Le rôle du cervelet  

Un autre axe cardinal des travaux du groupe dirigé par Laure Rondi-Reig a trait au rôle du cervelet dans l’élaboration de la représentation spatiale et dans la cognition spatiale entendue comme l’utilisation du codage de l’espace, ou plutôt du codage spatio-temporel, à des fins de navigation. En 2011, l’équipe CeZaMe fut la première à montrer, chez des souris transgéniques dont la plasticité synaptique avait été annihilée dans les cellules de Purkinje du cervelet par inactivation de la protéine kinase, que l’activité du cervelet est nécessaire à la stabilité du codage spatial des cellules de lieu de l’hippocampe.
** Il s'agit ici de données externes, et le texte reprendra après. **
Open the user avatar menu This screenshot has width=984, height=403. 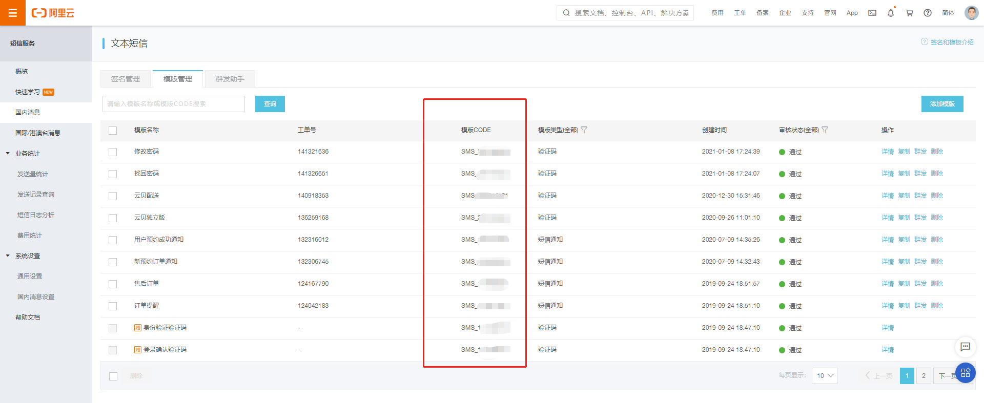pos(971,13)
S’est alors ouvert un champ de recherches visant à préciser les fonctions du cervelet, classiquement considéré jusque-là comme associé au contrôle et à l’apprentissage moteurs. Est-il une plaque tournante qui intégrerait et filtrerait les informations sensorimotrices ? Quels sont ses liens fonctionnels avec l’hippocampe et les cortex associatifs ? Joue-t-il un rôle majeur dans la mise à jour des cartes mentales ? Ces questions, l’équipe CeZaMe se propose de les étudier en mesurant l’activité cérébrale durant des tâches de navigation réelle ou virtuelle, tant chez l’homme, en IRMf, que chez la souris, en électrophysiologie.

Le laboratoire de Dora Angelaki, aux États-Unis, a émis l’hypothèse que le cervelet permettrait des changements de cadre de référence, par exemple en passant d’un codage centré sur le corps (égocentrique) à un codage centré sur l’environnement (allocentrique). Par ailleurs, dans sa revue de 2014, Laure Rondi-Reig propose qu’une des fonctions du cervelet consiste à filtrer des informations sensorimotrices non pertinentes. «Si quelqu’un déambule dans une pièce, il n’y a aucune raison que la représentation de celle-ci se modifie. Aussi le signal envoyé par le cervelet aux structures de codage de l’espace doit-il rester stable malgré les déplacements du sujet», souligne la neuroscientifique, dont l’équipe a présenté, en 2017, une autre donnée importante: après avoir mis en évidence, 2 ans auparavant, une interaction entre le cervelet et l’hippocampe chez l’homme, elle a montré qu’il en était de même chez la souris et que cette interaction sous-tendait la mémoire du chemin, c’est-à-dire le souvenir d’un itinéraire préalablement appris.